The evidence is also conflicting as to the effect the injury had on appellee’s earning capacity. He returned to work in about two weeks, but, according to his evidence, had to give up blacksmithing to a large extent and do farm work instead.
Appellee suffered great pain and testified at the time of- the trial that his head and neck hurt him all the time as a result of the injury.
(1) It is insisted that the court erred in giving instruction No. 1 for the reason, it is said, that it exacted of appellant the absolute duty to furnish reasonably safe tools with which, and a reasonably safe place in which, to work; when the law only exacts that a master shall exercise ordinary care to furnish reasonably safe tools with which, and a reasonably safe place in which, to work. That portion of the instruction said to constitute error as follows:
“* * * it ¿uty of the master to use reasonable care to provide the servant with reasonably safe tools and appliances with which to perform his work, and to use reasonable care to provide the servant with a reasonably safe place in which to perform his work. * * *” The objection is directed to the use of the word “reasonable” instead of the word ‘ ‘ ordinary. ” We think the word1 ‘ ordinary” is preferable in instructions of this character, but the difference in the meaning of the two words, when used in connection with the word ‘ ‘ care, ” is so slight that it is hardly appreciable. Bouvier’s Law Dictionary (Rawle’s Third Revision), vol. 3, pp. 2426 and 2818. Appellant is in error in its contention that instruction No. 1 is erroneous under the ruling in the case of Holmes v. Bluff City Lumber Company, 97 Ark. 180. The language condemned in that case was as follows: “It was the duty of the defendant to furnish plaintiff a reasonably safe place to work,” and, if “plaintiff while engaged at work for defendant was not given a reasonably sqfe place in which to perform his work,” etc., defendant would be liable. This language did place upon the master the duty of absolutely furnishing safe tools and a safe place, while the instruction in the instant case only required appellant to exercise reasonable care in furnishing reasonably safe tools with which, and a reasonably safe place in which to work. The case cited in support of appellant’s contention is not in point.

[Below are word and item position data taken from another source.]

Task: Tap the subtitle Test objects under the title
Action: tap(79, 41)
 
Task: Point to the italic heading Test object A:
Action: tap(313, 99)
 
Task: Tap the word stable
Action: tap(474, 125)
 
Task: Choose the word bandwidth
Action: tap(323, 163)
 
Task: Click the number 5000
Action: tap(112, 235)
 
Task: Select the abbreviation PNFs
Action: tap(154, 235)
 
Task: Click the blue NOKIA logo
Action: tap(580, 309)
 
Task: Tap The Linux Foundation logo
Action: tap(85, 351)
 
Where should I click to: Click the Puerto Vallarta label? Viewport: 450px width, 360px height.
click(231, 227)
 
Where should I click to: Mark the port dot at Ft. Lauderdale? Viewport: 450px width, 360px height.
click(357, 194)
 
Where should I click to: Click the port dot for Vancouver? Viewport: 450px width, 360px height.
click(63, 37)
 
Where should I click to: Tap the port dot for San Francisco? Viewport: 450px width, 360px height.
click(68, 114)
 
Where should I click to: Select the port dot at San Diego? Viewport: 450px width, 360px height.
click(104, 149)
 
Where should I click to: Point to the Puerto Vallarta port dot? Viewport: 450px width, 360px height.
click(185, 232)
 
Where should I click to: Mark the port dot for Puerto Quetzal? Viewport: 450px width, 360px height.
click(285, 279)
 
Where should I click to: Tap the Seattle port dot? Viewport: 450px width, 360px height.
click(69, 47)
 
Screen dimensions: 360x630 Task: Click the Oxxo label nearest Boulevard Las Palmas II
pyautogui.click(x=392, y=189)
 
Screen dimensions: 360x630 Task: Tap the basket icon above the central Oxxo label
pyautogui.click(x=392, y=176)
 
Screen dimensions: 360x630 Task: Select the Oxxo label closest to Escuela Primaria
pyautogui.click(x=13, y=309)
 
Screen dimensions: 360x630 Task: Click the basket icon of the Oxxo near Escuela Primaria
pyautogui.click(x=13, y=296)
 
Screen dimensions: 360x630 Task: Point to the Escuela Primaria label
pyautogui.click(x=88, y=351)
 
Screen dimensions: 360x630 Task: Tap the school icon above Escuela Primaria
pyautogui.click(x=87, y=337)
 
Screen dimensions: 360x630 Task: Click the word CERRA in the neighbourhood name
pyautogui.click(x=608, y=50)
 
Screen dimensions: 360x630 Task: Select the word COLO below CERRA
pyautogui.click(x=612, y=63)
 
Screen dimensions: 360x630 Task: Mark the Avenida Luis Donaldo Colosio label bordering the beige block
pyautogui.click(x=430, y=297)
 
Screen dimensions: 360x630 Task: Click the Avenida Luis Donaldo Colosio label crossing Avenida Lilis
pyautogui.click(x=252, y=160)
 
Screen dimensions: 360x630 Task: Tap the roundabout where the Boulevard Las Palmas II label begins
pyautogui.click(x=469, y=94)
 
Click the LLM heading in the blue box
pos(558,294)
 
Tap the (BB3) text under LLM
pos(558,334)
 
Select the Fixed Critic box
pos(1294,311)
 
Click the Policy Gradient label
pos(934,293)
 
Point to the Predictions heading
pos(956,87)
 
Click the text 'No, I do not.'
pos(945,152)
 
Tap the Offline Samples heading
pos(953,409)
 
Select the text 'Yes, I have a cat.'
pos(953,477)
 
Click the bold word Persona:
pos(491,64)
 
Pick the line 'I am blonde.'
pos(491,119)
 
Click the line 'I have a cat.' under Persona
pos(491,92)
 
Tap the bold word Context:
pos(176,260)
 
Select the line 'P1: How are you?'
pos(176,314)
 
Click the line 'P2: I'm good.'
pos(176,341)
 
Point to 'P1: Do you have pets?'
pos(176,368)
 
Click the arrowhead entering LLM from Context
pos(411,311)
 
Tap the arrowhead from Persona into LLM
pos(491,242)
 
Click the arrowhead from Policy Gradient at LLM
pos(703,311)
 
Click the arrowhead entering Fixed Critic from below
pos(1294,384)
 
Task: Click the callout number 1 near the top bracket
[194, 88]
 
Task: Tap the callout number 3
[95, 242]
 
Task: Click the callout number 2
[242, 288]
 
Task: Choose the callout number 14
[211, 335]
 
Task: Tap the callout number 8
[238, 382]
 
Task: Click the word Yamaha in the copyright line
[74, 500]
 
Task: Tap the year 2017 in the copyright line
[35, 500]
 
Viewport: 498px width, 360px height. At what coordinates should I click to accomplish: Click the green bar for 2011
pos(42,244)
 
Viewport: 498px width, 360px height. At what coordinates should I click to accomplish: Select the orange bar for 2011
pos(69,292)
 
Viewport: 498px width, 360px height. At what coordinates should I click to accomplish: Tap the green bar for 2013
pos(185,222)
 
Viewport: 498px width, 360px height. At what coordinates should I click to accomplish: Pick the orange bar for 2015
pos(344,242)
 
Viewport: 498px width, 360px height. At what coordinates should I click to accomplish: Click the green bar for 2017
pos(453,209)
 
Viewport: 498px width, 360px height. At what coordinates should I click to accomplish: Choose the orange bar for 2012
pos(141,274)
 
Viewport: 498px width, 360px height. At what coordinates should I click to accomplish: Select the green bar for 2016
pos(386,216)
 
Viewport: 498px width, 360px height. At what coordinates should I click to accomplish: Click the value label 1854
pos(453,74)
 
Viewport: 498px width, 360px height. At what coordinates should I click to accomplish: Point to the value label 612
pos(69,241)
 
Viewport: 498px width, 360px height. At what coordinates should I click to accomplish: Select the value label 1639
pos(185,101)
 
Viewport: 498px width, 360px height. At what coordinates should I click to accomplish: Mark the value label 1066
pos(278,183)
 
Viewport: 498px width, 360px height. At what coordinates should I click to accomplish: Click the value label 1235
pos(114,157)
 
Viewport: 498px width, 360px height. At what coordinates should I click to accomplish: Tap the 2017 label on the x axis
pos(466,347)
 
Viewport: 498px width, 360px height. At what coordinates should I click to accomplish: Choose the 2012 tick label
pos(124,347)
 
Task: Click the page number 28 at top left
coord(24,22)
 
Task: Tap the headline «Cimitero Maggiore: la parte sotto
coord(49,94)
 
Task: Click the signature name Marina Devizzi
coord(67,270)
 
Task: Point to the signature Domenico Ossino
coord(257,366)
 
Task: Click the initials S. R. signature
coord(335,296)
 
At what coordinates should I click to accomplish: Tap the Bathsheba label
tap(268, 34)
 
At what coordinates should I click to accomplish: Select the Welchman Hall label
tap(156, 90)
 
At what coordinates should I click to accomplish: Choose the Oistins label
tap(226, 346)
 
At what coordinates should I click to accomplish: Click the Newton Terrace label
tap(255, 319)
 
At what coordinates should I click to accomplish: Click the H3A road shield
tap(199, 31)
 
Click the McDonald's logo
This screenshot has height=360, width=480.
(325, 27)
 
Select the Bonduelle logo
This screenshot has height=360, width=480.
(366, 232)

It is next insisted that instructions Nos. 2, 3 and 5 were not predicated upon any evidence in the case, and, therefore, abstract. We have examined the evidence carefully and find sufficient evidence to warrant the giving of each instruction.
(2) It is insisted that the court erred in instructing the jury that they might consider the decrease in the earning capacity of appellee, if any, in arriving at its verdict; for the reason, it is said, that the evidence fails to show that appellee’s earning capacity was, or would be, diminished in the future. There was evidence tending to show that appellee was compelled to give up in a large measure the trade of blacksmithing and that his eyesight was impaired. The impairment of one’s eyesight alone is sufficient to warrant the inference that his earning capacity has been decreased.
(3) It is insisted that the verdict of $2,000 is excessive. The evidence tends to show that appellee endured great pain and still suffers pain in his neck and head as a result of the injury; that he partially lost his sight and is compelled to wear glasses; that, as a result of the injury, he can not continuously follow his trade at which he formerly earned $2.50 per day; that there is a slight disfigurement of the nose which gives him a peculiar appearance. We can not agree with appellant that $2,000 is an unwarranted award under the evidence in this case.
No error appearing in the record, the judgment is affirmed.